A year doesn’t teach us facts about ourselves, but time reveals our patterns, if we're willing to ask the questions, and are open to listening. Yoga gently redirects this inquiry inward, away from judging of others, and toward self-study. And self-awareness is the only place from which changes are possible.
Here are a few ways to approach this year end reflection:
- By examining the fluctuations of the mind. This year might have shown more clearly how the mind moves under pressure, uncertainty, love, or loss. Not who or what caused the reactions, but how quickly we grasp, resist, narrate, or soften. We can’t stop the waves of the mind, but we can see them as waves, rather than the ocean itself. The further down we dive, away from the waves, the calmer the ocean becomes.
- By examining the need to control timing, outcomes, relationships, even versions of ourselves. Rather than blaming circumstances, others or ourselves, yoga invites us to loosen the grip on the outcome, allowing life to happen through us. No situation or emotion is final.
- By examining the difference between effort and forcing. On the mat, as well as in life, yoga invites us to pay attention to this fine line, with our body, breath, nervous system, to consider if the effort we're applying is still nourishing, or if discipline has become self-harm disguised as virtue.
- By examining the capacity to stay present with discomfort, instead of fleeing, always needing to fix, or hardening at the edges.
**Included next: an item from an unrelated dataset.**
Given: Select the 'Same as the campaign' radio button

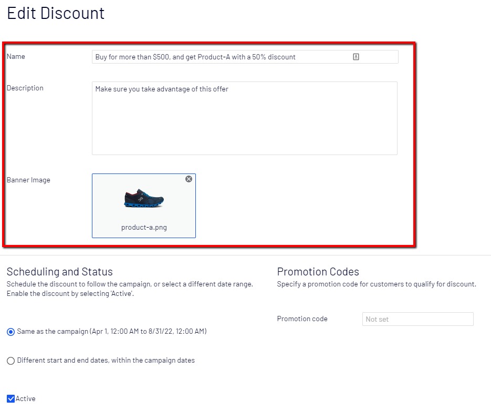Looking at the screenshot, I should [11, 332].
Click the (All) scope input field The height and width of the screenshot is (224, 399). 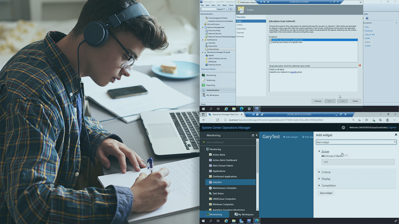pyautogui.click(x=358, y=162)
This is resilience, the quiet strength, the ability to remain grounded without collapsing, and without armoring or raising walls around the heart.
This year's experiences happened, emotions rose and fell, roles shifted. How did you show up for all these, what were your patterns? Stop to ask the questions, pay attention and discover your reality. Start here, now.
“The quieter you become, the more you can hear.”